To lookup the missing merchant_type codes in df1 In excel I would have used an IF Function to first check the value of the "Merchant_type_description" if it equals "NEW MCC CODE" I would retain the present code, otherwise I would do vlookup on df2 and return the code from it. How do I achive this in Pandas dataframe.
Expected Output:
| merchant_type | merchant_type_desc |
|---|---|
| 8641 | Associations - Civic, Social, and Frater |
| 8641 | Associations - Civic, Social, and Frater |
| 8220 | Colleges, Universities, Professional Sch |
| 7922 | Theatrical Producers (except Motion Pict |
| 5072 | Hardware Equipment and Supplies |
| 5251 | Hardware Stores |
| 5200 | Home Supply Warehouse |
| 2741 | Miscellaneous Publishing and Printing |
| 5971 | Art Dealers and Galleries |
| 2741 | Miscellaneous Publishing and Printing |
| 2741 | Miscellaneous Publishing and Printing |
| 5411 | Grocery Stores, Supermarkets |
| 5411 | Grocery Stores, Supermarkets |
| 5411 | Grocery Stores, Supermarkets |
| 3715 | Fairfield Inn |
| 3596 | NEW MCC CODE |
| 3771 | NEW MCC CODE |
| 7400 | NEW MCC CODE |
| 0 | Default |
CodePudding user response:
you can use
df3 = df2.loc[df2.merchant_type_desc == 'NEW MCC CODE']
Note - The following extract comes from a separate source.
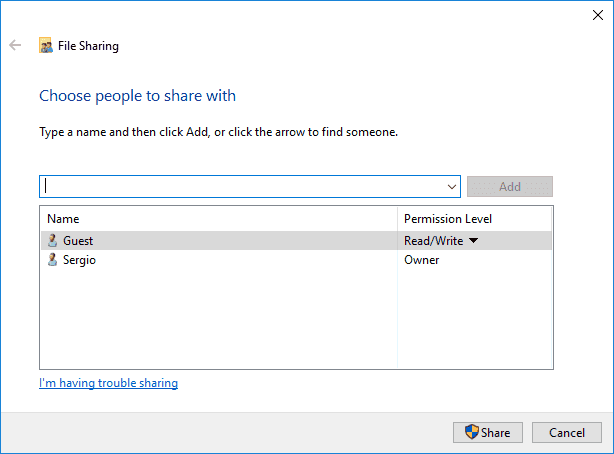
Task: Click the Sergio user icon
Action: [x=52, y=260]
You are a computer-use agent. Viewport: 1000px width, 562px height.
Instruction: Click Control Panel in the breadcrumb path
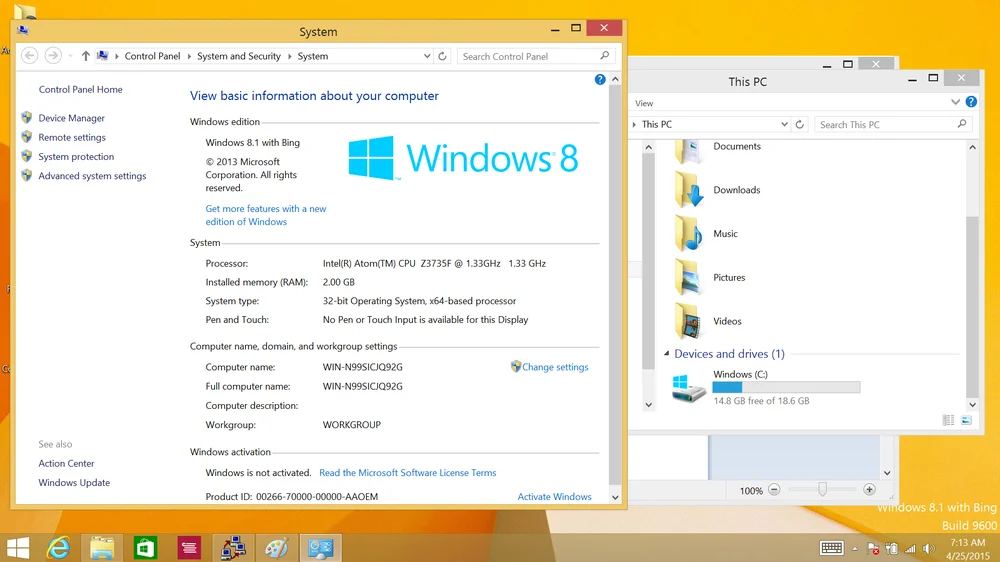click(x=152, y=57)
to get just the rows with merchant type NEW MCC CODE
then gather all rows
df = pd.concat([df1, df2, df3])
remove the blanks, this will depend on exactly what the blanks are, in this case I've assumed they are empty strings
df = df.loc[~df.merchant_type == '']
then remove duplicate rows
df = df.drop_duplicates()
CodePudding user response:
You can use this if you prefer a one line solution:
df1.loc[df1.merchant_type.isna(), 'merchant_type']=df1.merge(df2[df2.merchant_type_desc!="NEW MCC CODE"], how='left', on='merchant_type_desc').loc[df1.merchant_type.isna(), 'merchant_type_y']